Berita Acara sebagaimana disebutkan diatas ditandatangani oleh kedua Kepala Desa yakni Kepala Desa Dolulolong dan Kepala Desa Balauring, juga ditandatangani oleh 68 warga masyarakat kedua Desa tsb serta turut diketahui / ditandatangani oleh Camat Omesuri;
Selain Berita Acara tsb, ulayat Dolulolong di Balauring juga diakui melalui Surat Pernyataan Kepala Desa Balauring yang dibuat pada tanggal 16 Januari 2016 yang dalam surat pernyataan tersebut menegaskan "bahwa wilayah administratif Desa Balauring, Kecamatan Omesuri, Kabupaten Lembata berada dalam wilayah Hak Ulayat Dolulolong";
Selain Desa Balauring, ulayat Dolulolong juga diakui oleh masyarakat dan Pemerintah Desa Hoe Lea I, hal itu tertuang dalam Berita Acara yang dibuat dan di tandatangani oleh masyarakat adat dan Pemerintah Desa Hoe Lea I bersama masyarakat adat dan Pemerintah Desa Dolulolong, Berita Acara mana dibuat pada tanggal 20 November 2011.
Pengakuan Hak Ulayat
Warga Dolulolong merupakan paguyuban masyarakat adat, yang memiliki hak-hak tradisional yang dilindungi Negara sesuai amanat Pasal 18b ayat (2) UUD 1945 yang menyebutkan "Negara mengakui dan menghormati kesatuan-kesatuan masyarakat adat beserta hak-hak tradisionalnya sepanjang masih hidup dan sesuai dengan perkembangan masyarakat dan prinsip Negara Kesatuan Republik Indonesia, yang diatur dalam Undang-undang".

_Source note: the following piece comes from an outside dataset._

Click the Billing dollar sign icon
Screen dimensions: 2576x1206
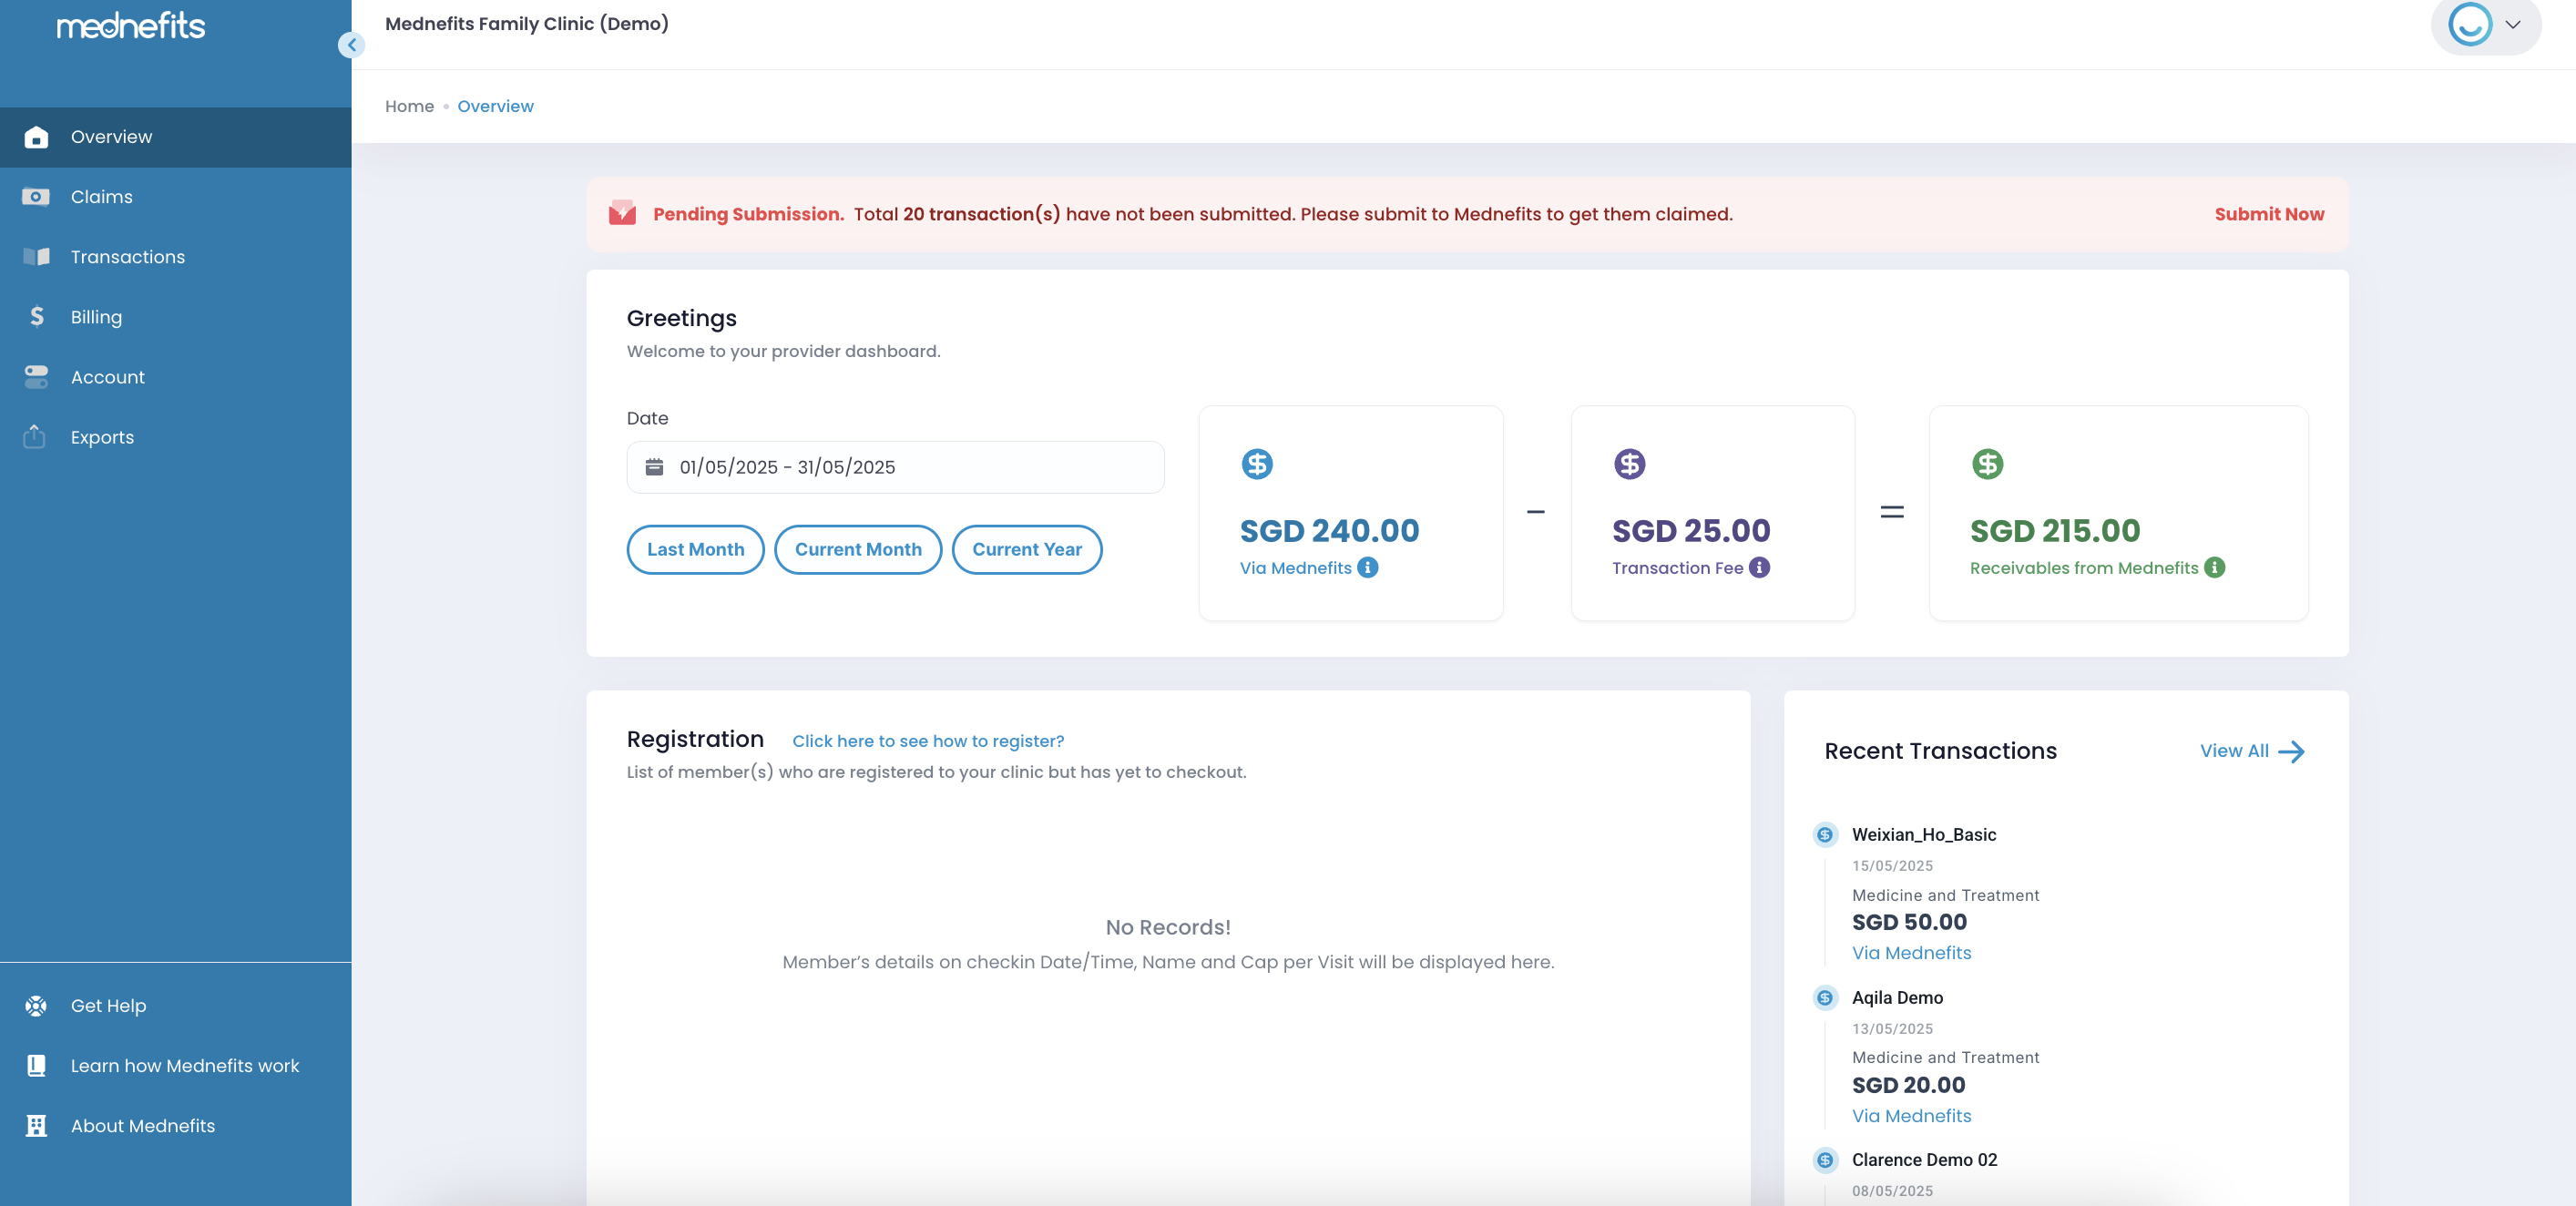[x=36, y=317]
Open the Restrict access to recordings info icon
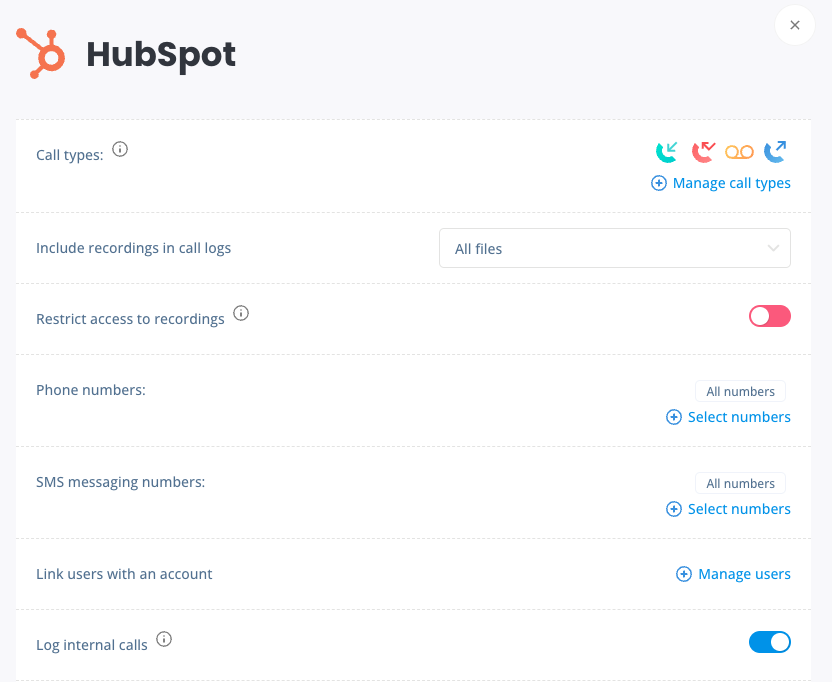Image resolution: width=832 pixels, height=682 pixels. tap(241, 313)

Pengakuan terhadap hukum adat dan hak-hak tradisional khususnya dalam bidang Agraria diatur dalam Undang-undang Nomor 5 tahun 1960 tentang Peraturan Dasar Pokok-pokok Agraria (UUPA). Pasal 3 Undang-undang Pokok Agraria menyatakan, bahwa : "Dengan mengingat ketentuan-ketentuan dalam pasal 1 dan 2 pelaksanaan hak ulayat dan hak-hak yang serupa itu dari masyarakat-masyarakat hukum adat, sepanjang menurut kenyataannya masih ada, harus sedemikian rupa sehingga sesuai dengan kepentingan nasional dan Negara, yang berdasarkan atas persatuan bangsa serta tidak boleh bertentangan dengan Undang-undang dan peraturan-peraturan lain yang lebih tinggi".

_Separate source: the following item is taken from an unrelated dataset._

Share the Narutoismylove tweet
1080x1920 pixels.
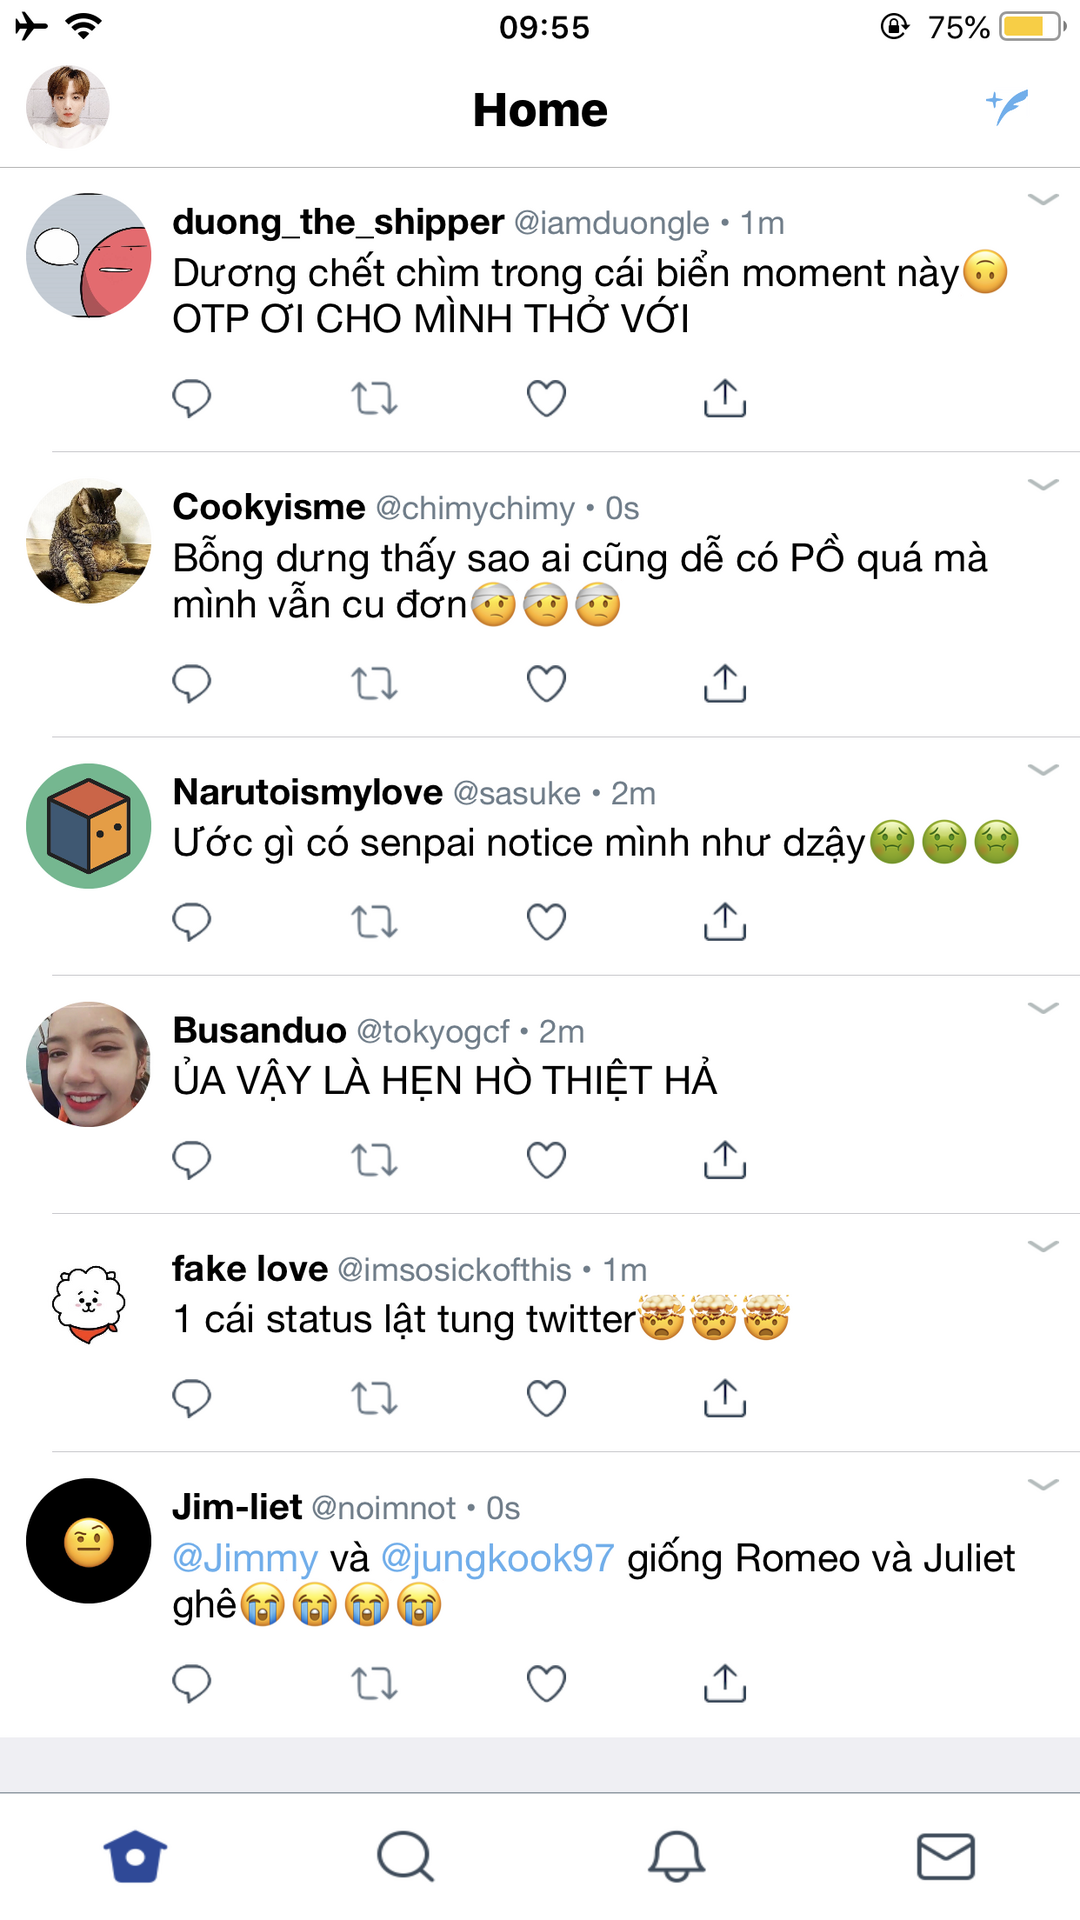pyautogui.click(x=725, y=922)
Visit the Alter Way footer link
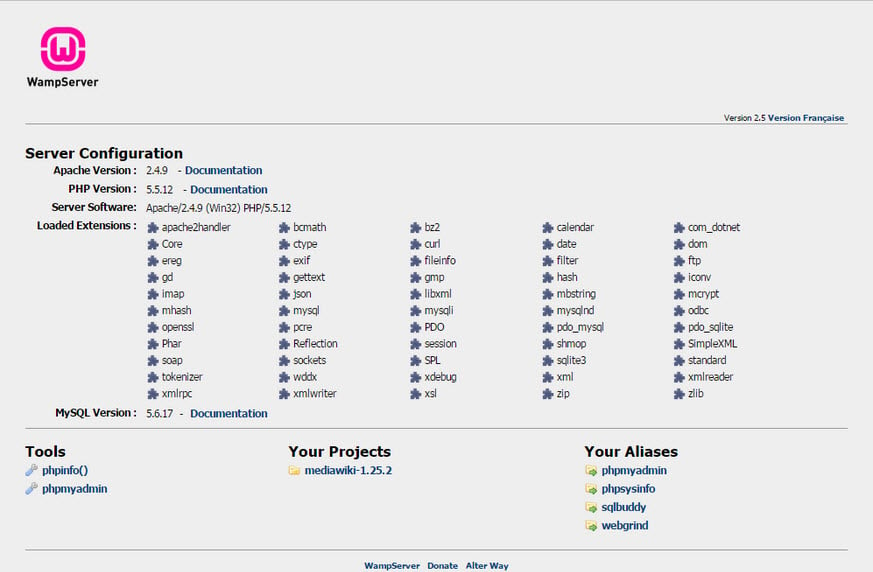The image size is (873, 572). tap(487, 566)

Undang-undang Nomor  39 Tahun 1999 tentang Hak Asasi Manusia Pasal 6 menyatakan bahwa dalam rangka penegakan hak asasi manusia, perbedaan dan kebutuhan dalam masyarakat hukum adat harus diperhatikan dan dilindungi oleh hukum, masyarakat, dan pemerintah. Identitas budaya masyarakat hukum adat, termasuk hak atas tanah ulayat dilindungi, selaras dengan perkembangan zaman.
Undang-undang Nomor 7 Tahun 2004 tentang Sumber Daya Air menyatakan bahwa Pengusahaan sumber daya air diselenggarakan oleh Pemerintah dan atau pemerintah daerah dengan tetap mengakui hak ulayat masyarakat hukum adat setempat dan hak yang serupa dengan itu, sepanjang tidak bertentangan dengan kepentingan nasional dan peraturan undang-undang.